Si perché nonostante ormai da anni, come abbiamo visto, il cavo non sia più quell’ingombro fastidiosamente presente tra noi e la console, è anche vero che possiamo doverci avere tuttora a che fare per la ricarica del controller.
Questo risulta essere vero dal lato PlayStation, dal momento che avendo le batterie interne, quello di collegarlo ad una fonte di energia è di fatto l’unico modo ufficiale per poterlo ricaricare, mentre come abbiamo visto, Microsoft continua sulla scia delle batterie da cambiare ogni volta. Ma quali possono essere i pro e i contro di questa scelta? Vediamoli rapidamente:
Joypad Xbox (con pile)
Pro:
– il cavo è un ricordo;
– basta avere un caricabatterie e 4 pile ricaricabili e il problema del controller scarico non sarà più un problema;
– niente paura di rimanere “a secco” durante una partita.
Contro:
– se non si hanno pile ricaricabili diventa un fastidio/costo trovare sempre pile nuove.
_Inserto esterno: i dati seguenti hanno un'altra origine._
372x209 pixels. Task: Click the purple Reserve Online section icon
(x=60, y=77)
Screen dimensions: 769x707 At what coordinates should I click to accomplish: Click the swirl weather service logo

Joypad PlayStation (senza pile)
Pro:
– non servono pile esterne;
– può essere collegato ad una normale usb o un caricatore qualunque, basta che sia compatibile.
Contro:
– se ti dimentichi o non puoi ricaricarlo una volta scarico, i casi sono due: o interrompi la partita oppure devi giocare con il joypad connesso ad una fonte di energia;
– se si danneggia il pack di batterie interno c’è poco da fare, se non sostituire il controller.
Insomma, come vedi i pro e i contro sono diversi, ma la modesta opinione di chi scrive, potendo parlare con cognizione di causa avendo posseduto tutte le console Sony e Microsoft, è che il sistema adottato dalla Casa di Xbox risulta essere migliore, dal momento che affrontando una modesta spesa per 4 batterie ricaricabili e un caricatore apposito, ci si trova con il problema risolto in maniera definitiva, senza doversi preoccupare di un joypad scarico magari nel mezzo di una sessione appassionante oppure dover aspettare che sia carico a sufficienza per iniziare a giocare, a meno di non volerlo fare con un cavo in mezzo ai piedi.
Insomma, ben 10 anni dopo il buon Farenz si può dire che il cavo sia tutt’altro che morto.
Al massimo, non se la passa molto bene.